• **Document passage**:
- - -

# top of the line st croix



## xxxxxQTRODS (Nov 17, 2009)

this is a rod i built for myself and have just finished it. it is one of the highest quality blanks st croix makes. it is a 6' 10" with about a ten % brake. it makes for an excellent texas rig rod. it has the lighest seat by fuji and fuji titanium sic guides. i bought the rod and reel ftu in houston. the reel is a new skeleton quantum reel. terry jone pic this blank after i told him what i wanted. the guide are spiriled wrap micros and i put eight guides. this was my first scales job. the color was green metalic then gone back over with brown metalic to bring down brightness of the green.


----------



## EdH (Nov 16, 2009)

Nice build! I like it.


----------



## flatsmaster14 (Mar 25, 2011)

You will love that reel! Got one a few months ago


----------



## coup de grace (Aug 7, 2010)

Nice.


----------



## Wingding (Jan 18, 2012)

Love the checkerboard on the grips. Great job all around.


----------



## Goags (May 28, 2004)

Looks good, Bennie. How are you doing the checkers? I may have an easier way, if interested.


----------



## Skiff (Jun 5, 2004)

Nice work!


----------



## xxxxxQTRODS (Nov 17, 2009)

*graditude*

thanks guy for all the compliments makes me want to start another.


----------



## xxxxxQTRODS (Nov 17, 2009)

Goags said:


> Looks good, Bennie. How are you doing the checkers? I may have an easier way, if interested.


goag i would like to learn this new method,if it speeds up the process. iam using the process sold by mudehole, at this moment, bennie
thanks goag

email [email protected]


----------



## Goags (May 28, 2004)

Bennie, it's not a new method, and may not speed it up, but it will be more accurate.
I think we all use the same pie jig when working w/ cork rings. I use a different saw than Mudhole, and also use a thin shim after each slice. The main point was to glue up the 1/8" rings BEFORE doing the pie slices, that's all.


----------



## xxxxxQTRODS (Nov 17, 2009)

Goags said:


> Bennie, it's not a new method, and may not speed it up, but it will be more accurate.
> I think we all use the same pie jig when working w/ cork rings. I use a different saw than Mudhole, and also use a thin shim after each slice. The main point was to glue up the 1/8" rings BEFORE doing the pie slices, that's all.


i think i have a saw like that,but it would not go down in the jig because it is to tight. a friend told me that those mudehole saw blades are two sizes to small by his cosin who works in jewery. so i looked up jewery saw blades and the one u get from mudhole are smallest u can get. i was going to order larger one when i have broke all the ones i got from mudehole. if u let me know where u bought that saw i would consider instead.

- - -

• **Data lines**:
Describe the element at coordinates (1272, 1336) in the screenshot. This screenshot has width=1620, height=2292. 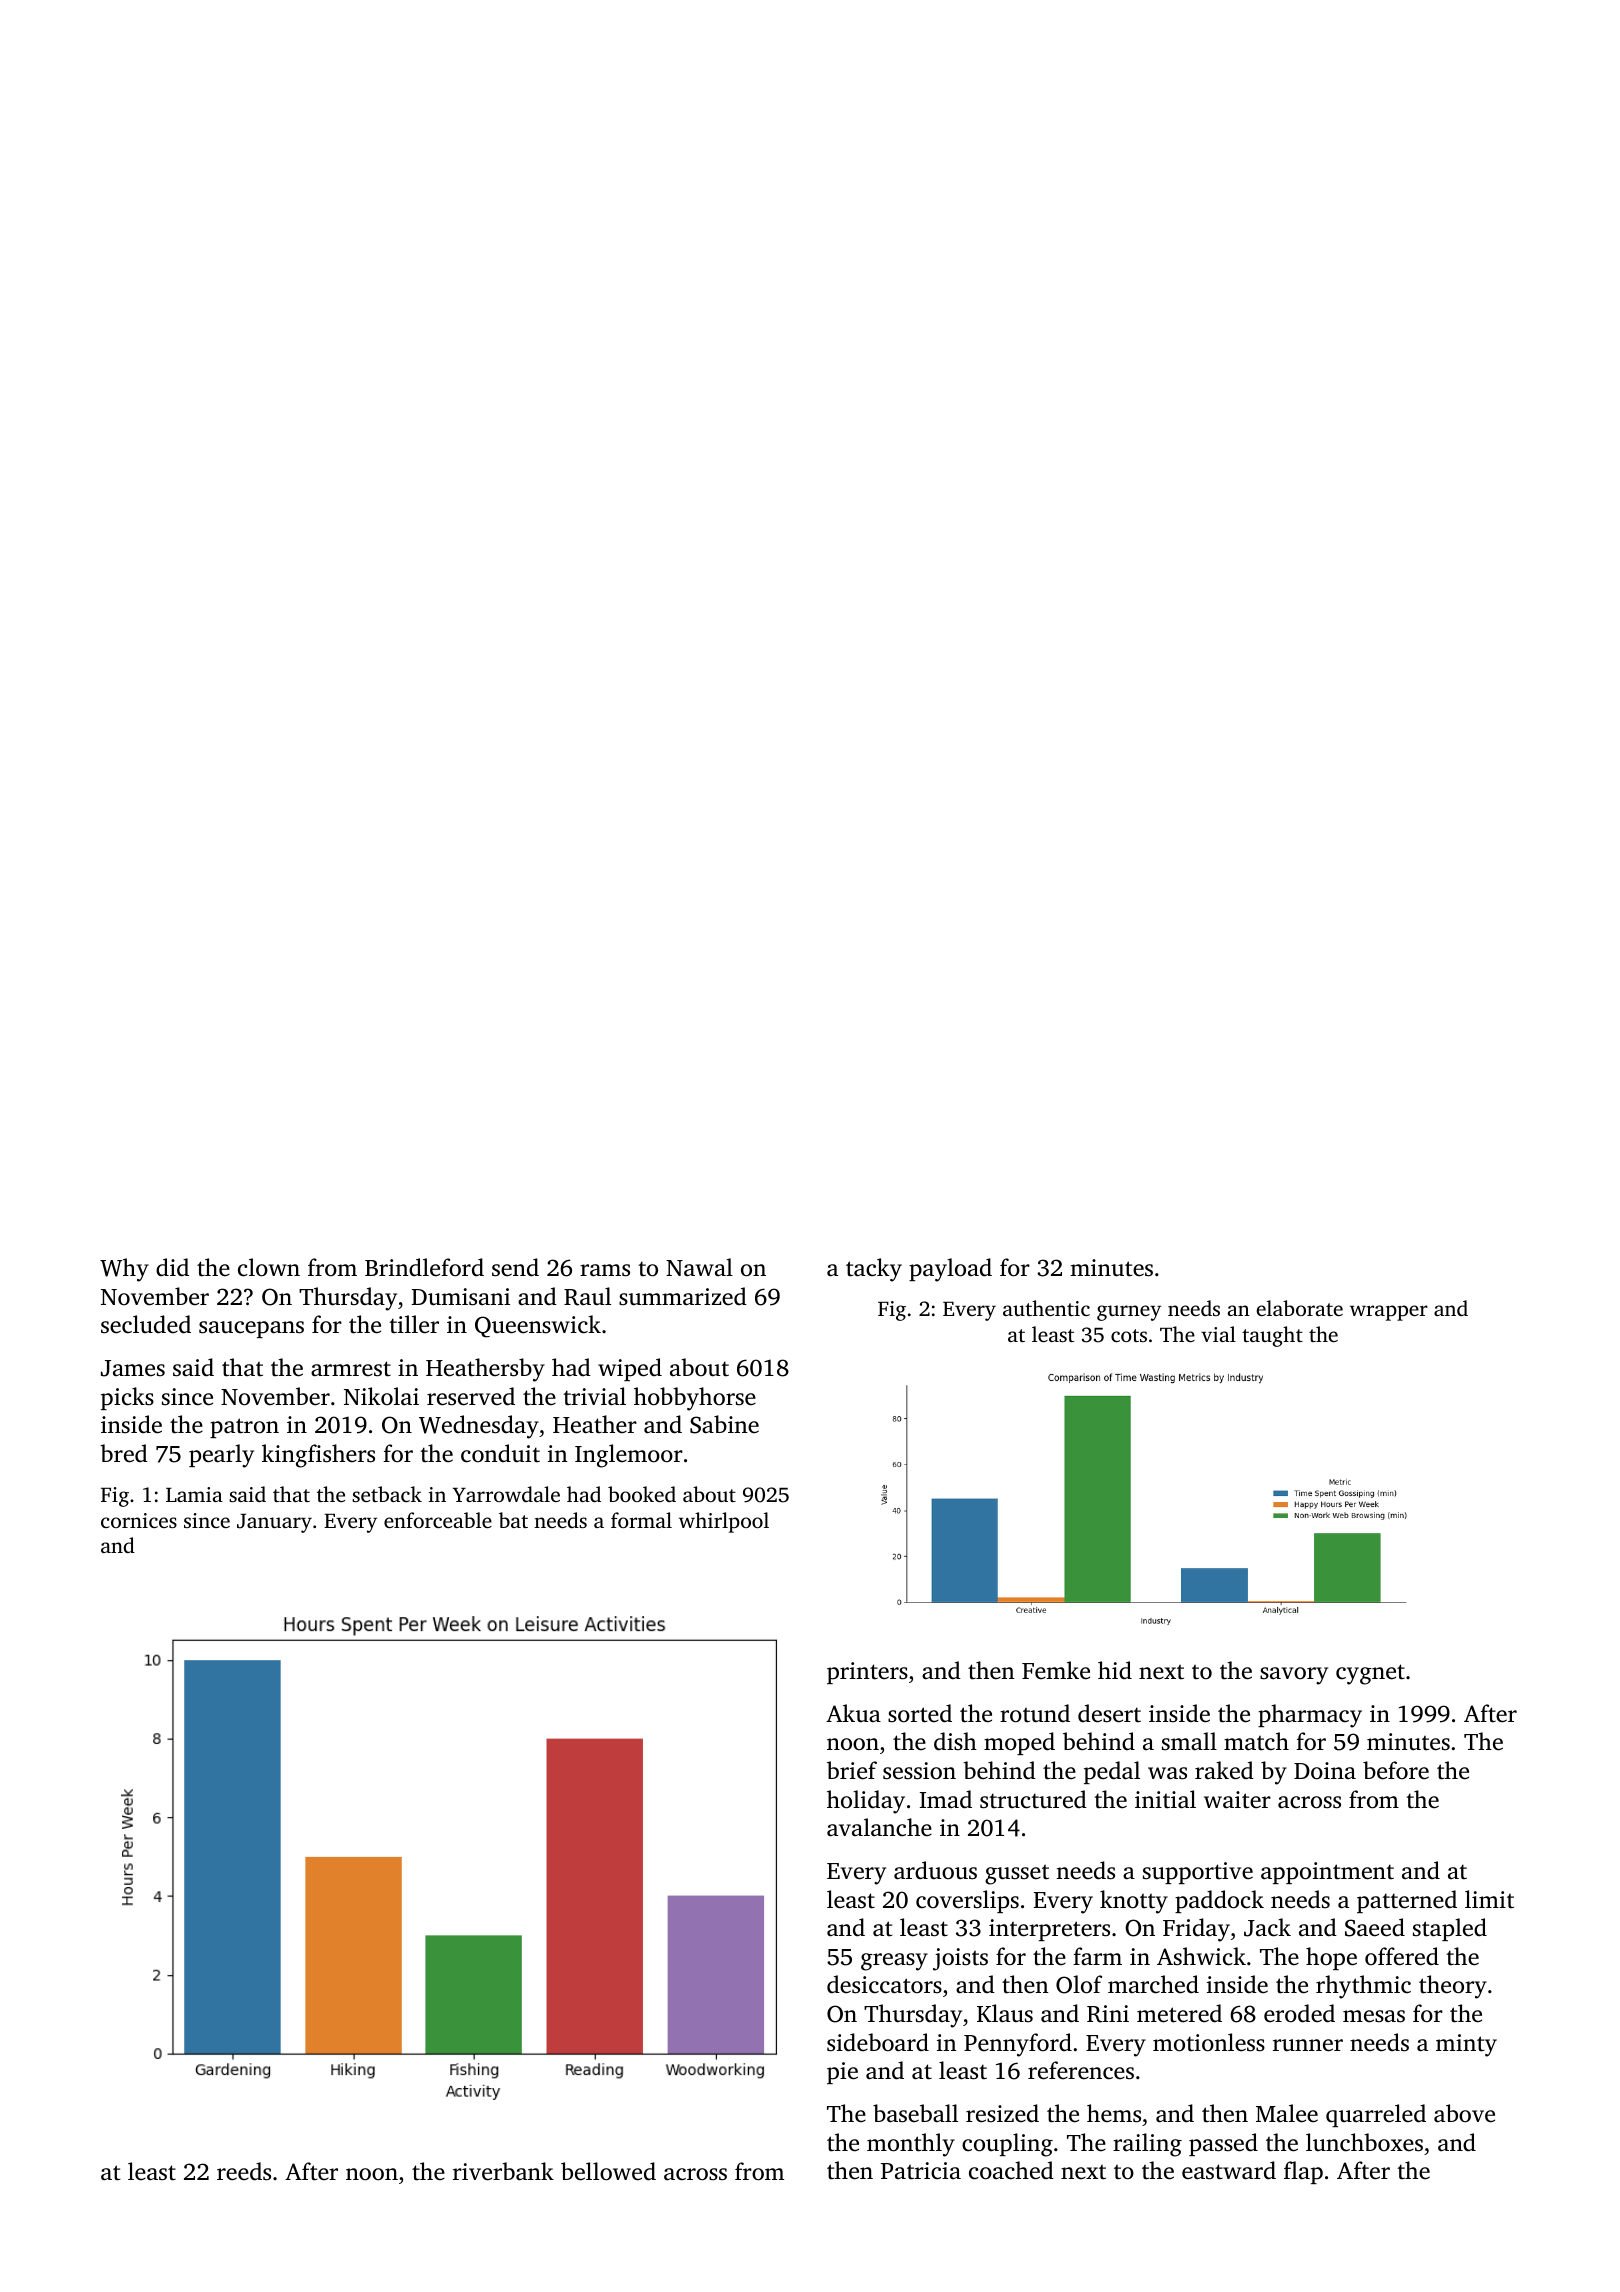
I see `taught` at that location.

- - -

• **Exercise set**:
#1 Rewrite the rod-build thread starting at the words "this is a rod" and ending after "of the green.", changing "texas rig" to "drop shot".
#2 Answer these from the rod-build thread:
(a) How long is the rod?
(b) Where did the builder buy the rod and reel?
(c) What size cork rings does Goags glue up before doing the pie slices?
The listing above comes from a separate source, not from the rod-build thread.

• **The solutions**:
#1
this is a rod i built for myself and have just finished it. it is one of the highest quality blanks st croix makes. it is a 6' 10" with about a ten % brake. it makes for an excellent drop shot rod. it has the lighest seat by fuji and fuji titanium sic guides. i bought the rod and reel ftu in houston. the reel is a new skeleton quantum reel. terry jone pic this blank after i told him what i wanted. the guide are spiriled wrap micros and i put eight guides. this was my first scales job. the color was green metalic then gone back over with brown metalic to bring down brightness of the green.

#2
(a) 6' 10"
(b) FTU in Houston
(c) 1/8" rings